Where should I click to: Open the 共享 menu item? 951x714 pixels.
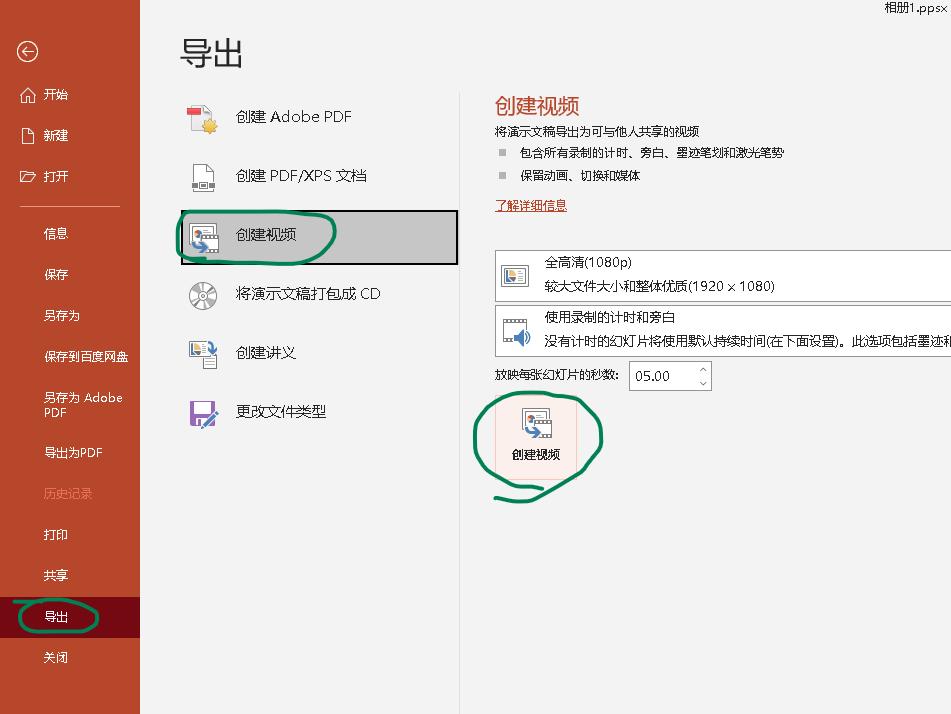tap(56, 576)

★ ★ ★

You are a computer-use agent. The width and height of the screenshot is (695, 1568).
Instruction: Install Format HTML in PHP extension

★ ★ ★

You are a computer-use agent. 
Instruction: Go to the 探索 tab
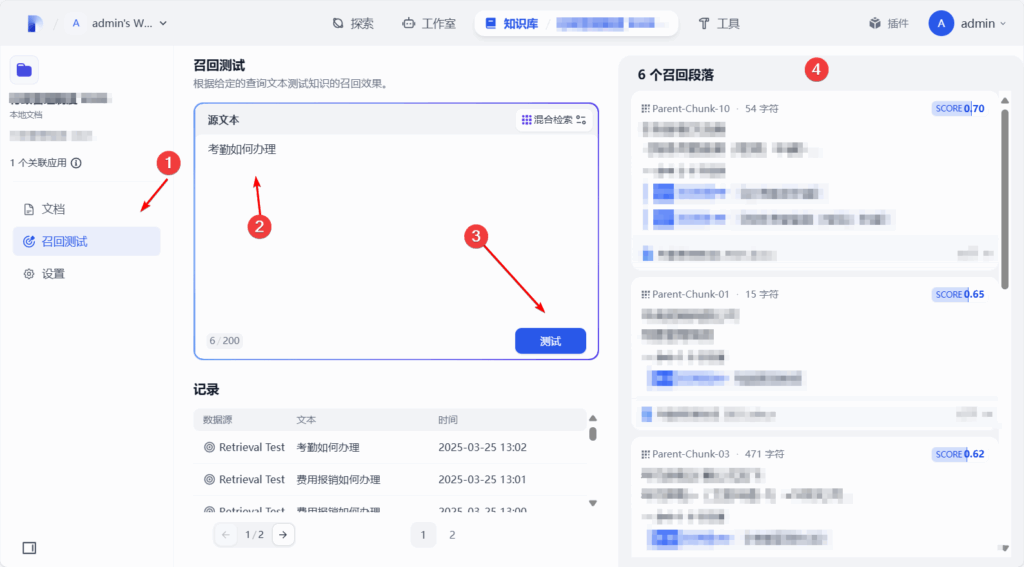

★ ★ ★

▶ **EXERCISE REQUIREMENTS**
Bring together every line in the entries that holds the string "agent".

▶ **SOLUTION**
You are a computer-use agent. The width and height of the screenshot is (695, 1568).
You are a computer-use agent. 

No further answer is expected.